26 de noviembre de 2014

Teoría de los cuadritos o por qué escribí La sed de la mariposa

Photo: Maxim Abramov



Al nacer varón, la sociedad me asignó un cuadrito para moverme dentro de él, diferente al asignado a las niñas. Ser primogénito significó otro cuadrito que, sin darme cuenta, determinaría mucho de lo que se esperaba de mí. Luego vinieron otros cuadritos: ser de una familia tal, vivir en un barrio tal de una ciudad tal. Y con estas asignaciones vinieron las líneas rojas y las expectativas por las que se me hacía responsable: ¿por qué tenía que aguantarme las ganas de llorar sólo por ser hombre? ¿Por qué no podía jugar con una muñeca y en cambio debían gustarme los balones? (Nunca me gustaron, hasta la fecha no me gustan, nunca van a gustarme), ¿Por qué no podía salir descalzo a la calle o limpiarme los mocos con la mano, como sí les estaba permitido otros niños?
          Al crecer y empezar a creerme listo, caí en la trampa: sacarle partido al sistema de ventajas de cada cuadrito, porque ser un alumno aplicado es diferente que ser un burro, ¿no es así? El encierro es ligeramente menos estrecho, aunque el discurso oficial de la sociedad diga que es mucho menos estrecho. No me daba cuenta de que todo era lo mismo: no importa cuántas veces cambies de cuadrito, siempre estarás en uno. Jamás en un círculo ni en un rombo.
          Viviendo en el extranjero durante muchos años, me ha parecido esto más y más asfixiante y más y más perverso. ¿Por qué tengo que bailar salsa sólo porque soy latinoamericano? ¿Por qué el ser mexicano me obliga a ser alegre y bebedor?
          Un día, un policía de un país europeo me contó una anécdota: llamaron de un centro comercial para que fueran a arrestar a dos adolescentes que habían sido sorprendidos robando. Los oficiales acudieron y subieron a la patrulla a los dos chicos. Uno de ellos era de una minoría étnica; el otro era blanco. En el camino, el policía que iba en el asiento del copiloto se puso a sermonear al niño blanco: “¿Por qué robas?, ¿qué educación te han dado tus padres?, ¿No te da miedo ir a la cárcel?” y así durante una hora, hasta que se cansaron de dar vueltas y dejaron libres a los dos ladrones.

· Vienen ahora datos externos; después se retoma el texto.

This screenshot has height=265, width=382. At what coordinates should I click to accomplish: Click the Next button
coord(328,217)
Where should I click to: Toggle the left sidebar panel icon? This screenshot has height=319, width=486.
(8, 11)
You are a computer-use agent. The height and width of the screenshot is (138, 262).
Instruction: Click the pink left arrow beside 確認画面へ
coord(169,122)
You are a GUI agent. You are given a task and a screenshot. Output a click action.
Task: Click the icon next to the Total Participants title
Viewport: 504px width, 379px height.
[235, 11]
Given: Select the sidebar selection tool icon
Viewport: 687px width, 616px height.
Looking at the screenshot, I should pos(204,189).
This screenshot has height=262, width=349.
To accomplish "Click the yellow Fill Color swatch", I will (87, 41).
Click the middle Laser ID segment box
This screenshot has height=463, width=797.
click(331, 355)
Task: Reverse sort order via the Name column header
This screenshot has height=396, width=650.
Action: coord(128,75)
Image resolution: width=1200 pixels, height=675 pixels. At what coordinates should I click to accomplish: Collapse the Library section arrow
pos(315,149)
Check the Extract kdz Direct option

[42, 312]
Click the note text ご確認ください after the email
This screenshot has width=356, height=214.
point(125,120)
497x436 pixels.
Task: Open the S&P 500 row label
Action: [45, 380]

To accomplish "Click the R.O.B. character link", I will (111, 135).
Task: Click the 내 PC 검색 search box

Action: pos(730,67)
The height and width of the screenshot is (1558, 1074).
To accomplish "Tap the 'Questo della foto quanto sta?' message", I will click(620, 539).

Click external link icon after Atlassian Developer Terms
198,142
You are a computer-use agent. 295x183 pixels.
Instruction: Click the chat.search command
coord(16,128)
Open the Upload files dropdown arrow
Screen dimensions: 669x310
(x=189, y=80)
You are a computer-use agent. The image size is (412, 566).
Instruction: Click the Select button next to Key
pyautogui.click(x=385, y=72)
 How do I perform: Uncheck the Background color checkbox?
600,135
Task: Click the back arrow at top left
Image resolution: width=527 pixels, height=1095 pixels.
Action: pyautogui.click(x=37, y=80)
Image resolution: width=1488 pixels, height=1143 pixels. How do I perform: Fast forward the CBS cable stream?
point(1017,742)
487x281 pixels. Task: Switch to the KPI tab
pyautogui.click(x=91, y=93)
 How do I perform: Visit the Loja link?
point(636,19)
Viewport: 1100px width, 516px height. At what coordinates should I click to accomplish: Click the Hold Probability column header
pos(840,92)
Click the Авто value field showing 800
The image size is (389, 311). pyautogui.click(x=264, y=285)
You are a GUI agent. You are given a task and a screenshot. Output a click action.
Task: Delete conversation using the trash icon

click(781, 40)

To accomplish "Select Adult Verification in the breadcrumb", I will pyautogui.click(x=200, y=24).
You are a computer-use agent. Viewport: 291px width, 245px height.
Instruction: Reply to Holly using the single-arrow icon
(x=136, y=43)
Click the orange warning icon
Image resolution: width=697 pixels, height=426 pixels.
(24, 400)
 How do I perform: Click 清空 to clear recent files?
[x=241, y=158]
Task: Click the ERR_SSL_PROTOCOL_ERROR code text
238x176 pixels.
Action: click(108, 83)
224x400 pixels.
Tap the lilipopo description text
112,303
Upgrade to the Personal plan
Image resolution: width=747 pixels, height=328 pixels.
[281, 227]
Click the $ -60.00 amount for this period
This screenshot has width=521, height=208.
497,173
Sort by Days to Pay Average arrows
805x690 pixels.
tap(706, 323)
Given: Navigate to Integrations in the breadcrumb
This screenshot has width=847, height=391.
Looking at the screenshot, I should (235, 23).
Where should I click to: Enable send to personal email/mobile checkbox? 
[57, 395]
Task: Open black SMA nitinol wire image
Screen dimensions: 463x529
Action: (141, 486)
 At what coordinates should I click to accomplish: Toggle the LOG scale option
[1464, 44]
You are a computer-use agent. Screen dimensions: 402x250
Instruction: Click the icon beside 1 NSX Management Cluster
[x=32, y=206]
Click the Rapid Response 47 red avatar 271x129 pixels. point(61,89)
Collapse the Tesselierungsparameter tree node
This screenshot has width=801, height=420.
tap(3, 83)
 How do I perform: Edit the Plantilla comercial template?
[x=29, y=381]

El castigo para el niño blanco fue ser interrogado y sermoneado; el del otro chico, ninguno. A él ni siquiera lo miraron. ¿Por qué? Porque era de una minoría, probablemente inmigrante. Para qué perder el tiempo con él; de todas maneras —me explicó el policía— iba a acabar mal o simplemente no acabaría en nada. Cuestión de cuadritos, ¿verdad?
          Pues de eso quería yo hablar cuando escribí La sed de la mariposa: del derecho de todos a romper cuadritos. De la necesidad de hacerlo. Quería mostrar que lo que más perturba a la sociedad respecto a los lobos con piel de oveja no es lo peligroso del lobo (¿qué puede hacer un pobre lobo solitario contra el gigantesco rebaño y sus perros pastores?). No, no es eso: no es el peligro. Una vaca con piel de oveja produciría el mismo grado de angustia social. ¿Por qué? Porque se está moviendo en un cuadrito que no le toca. Hay que matarla o aislarla a como dé lugar, por el bien de “nuestros valores”.
          La vaca (o el lobo para el caso) tiene una posibilidad de salir bien librada: aprender a balar, no volver jamás a mugir y olvidarse de que es vaca.